Cryptocurrency is treated as property for tax purposes. There are no special tax rules for cryptocurrencies - ordinary tax rules apply.
Because cryptocurrency is treated as property and not currency for tax purposes, foreign currency gains or loss provisions do not apply.
How to treat payments to employees
Guidance for cryptocurrency provided to employees is available as a public ruling.
Are gains from selling cryptocurrency taxable?
It depends on why you acquired the cryptocurrency.
Cryptocurrency is considered property for income tax purposes. Where you acquire cryptocurrency for the purpose of disposal (selling or exchanging it) the proceeds you make from the selling it will be taxable.
Disposal includes swapping one type of cryptocurrency for another or exchanging cryptocurrency for New Zealand dollars or another fiat currency such as US dollar or Euros.
Bitcoin and similar cryptocurrencies generally don’t produce an income stream or provide any benefits, except when they’re sold or exchanged. This strongly suggests that cryptocurrencies are generally acquired with the purpose to sell or exchange them.
For income tax purposes, cryptocurrencies have similar characteristics to gold bullion. We published a paper setting out when proceeds from the sale of gold bullion count as income, which may help.

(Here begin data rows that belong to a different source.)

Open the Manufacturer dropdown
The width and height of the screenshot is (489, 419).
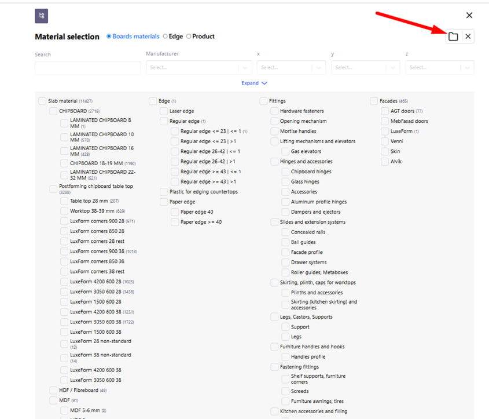tap(198, 68)
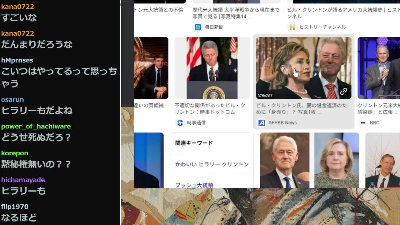
Task: Click the 毎日新聞 source icon
Action: (198, 27)
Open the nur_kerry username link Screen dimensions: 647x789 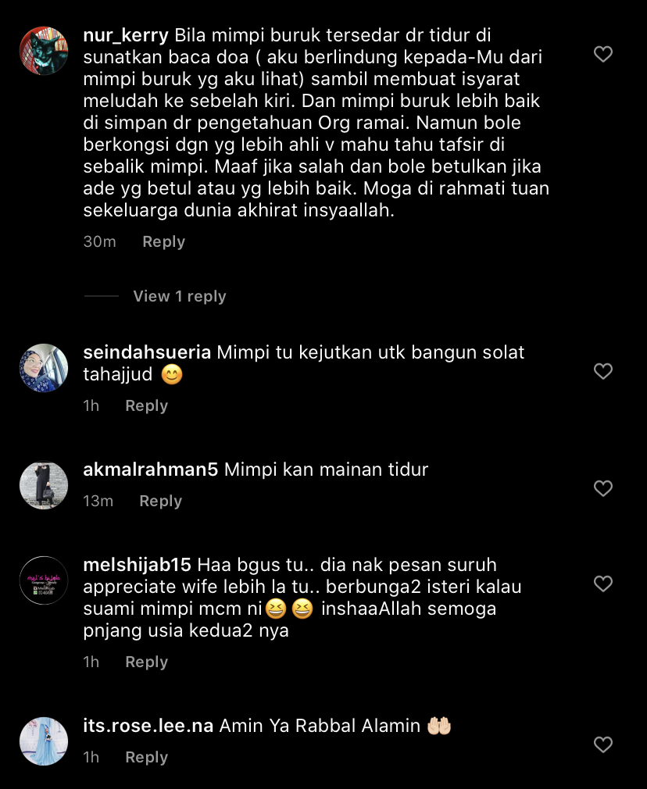(x=126, y=36)
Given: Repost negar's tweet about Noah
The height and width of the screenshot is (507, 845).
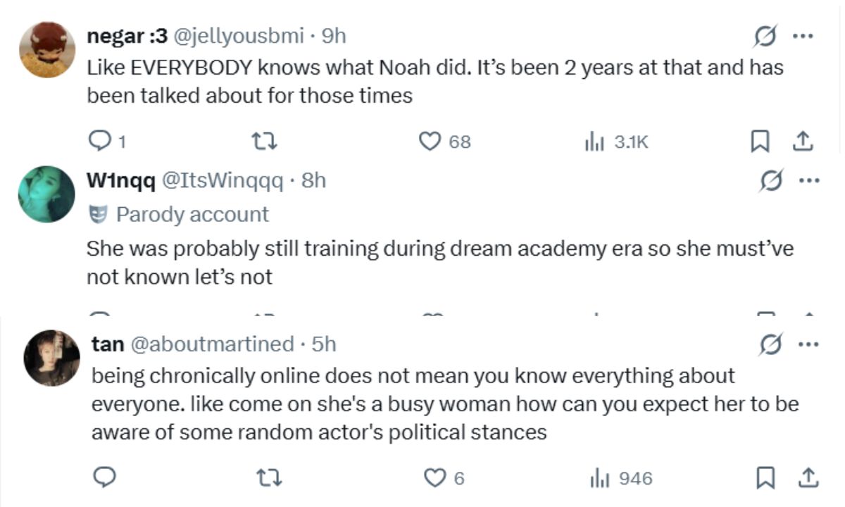Looking at the screenshot, I should [x=267, y=142].
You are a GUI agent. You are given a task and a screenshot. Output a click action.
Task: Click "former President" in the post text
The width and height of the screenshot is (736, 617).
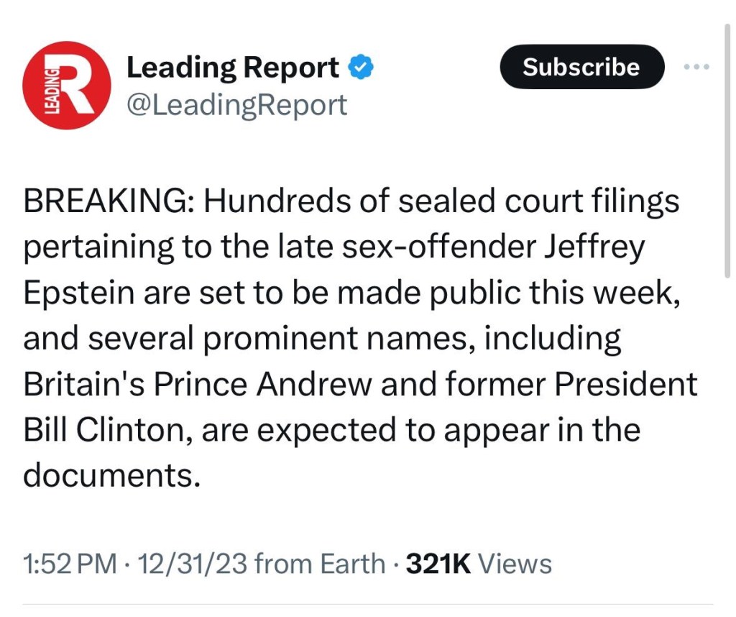(570, 385)
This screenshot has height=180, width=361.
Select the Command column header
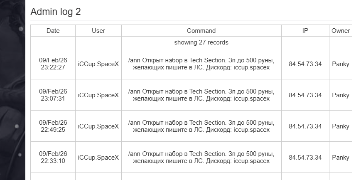201,30
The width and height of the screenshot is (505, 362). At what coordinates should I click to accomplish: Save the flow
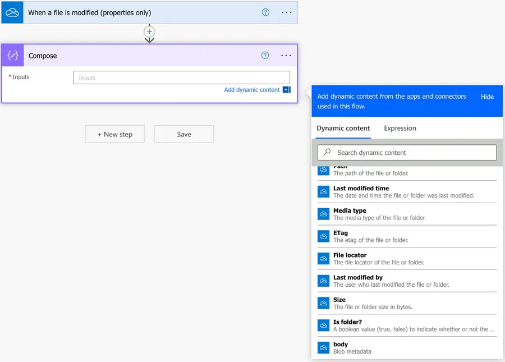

If you are accepting cryptocurrency as payment
Cryptocurrency received as payment for goods or services is business income, which is taxable. This is seen as a barter transaction and you'll need to calculate the value of the cryptocurrency in New Zealand Dollars (NZD) at the time it's received.
How to calculate the NZD equivalent of cryptocurrency
It will sometimes be necessary to calculate the NZD value of cryptocurrency, for example:
- you receive cryptocurrency that is not converted to NZD by a cryptocurrency merchant processor
- you dispose of one type of cryptocurrency in exchange for another.
You will need to calculate the value of the cryptocurrency in NZD on the relevant date.
Conversion rates may be obtained from the following centralised data repository sites.
You can also get conversion rates from a public exchange with comprehensive know-your-customer/anti-money-laundering procedures in place. Which exchange (or exchanges) is appropriate will depend on the circumstances.
For some 'alt coins' (cryptocurrency other than Bitcoin) it may be necessary to convert into US dollars, or another fiat currency, and then convert into NZD.
Rates can vary significantly between different exchanges and currencies. You must use a consistent exchange and conversion approach (for example, using a consistent time of day to determine the conversion rates).
Initial Coin Offerings (ICO)
If you are planning an Initial Coin Offering (ICO) you may need to consider the tax implications.
The tax implications will depend on the unique features of the cryptocurrency being issued and how it's distributed.
You may want to consider applying for a binding ruling to get certainty about your tax requirements. We recommend you seek the advice of a tax professional.
You must keep sufficient records so that you can determine your income and deductions. You must keep the records for 7 years.
If you are using mobile or desktop wallets and exchanges you should have access to your transaction history (deposits, transactions and withdrawals) and be able to export it in a commonly used file format like CSV. You should also keep your bank statements and cryptocurrency wallet addresses for verification purposes.
Some overseas software providers are developing accounting and tax reporting products for cryptocurrency customers. These applications and websites enable the following:
- manual CSV exchange imports,
- automatic API exchange imports,
- automatic API wallet imports
- CSV and Excel imports from exchanges.
If you use third party software, make sure you account for transactions in a way that meets New Zealand tax law.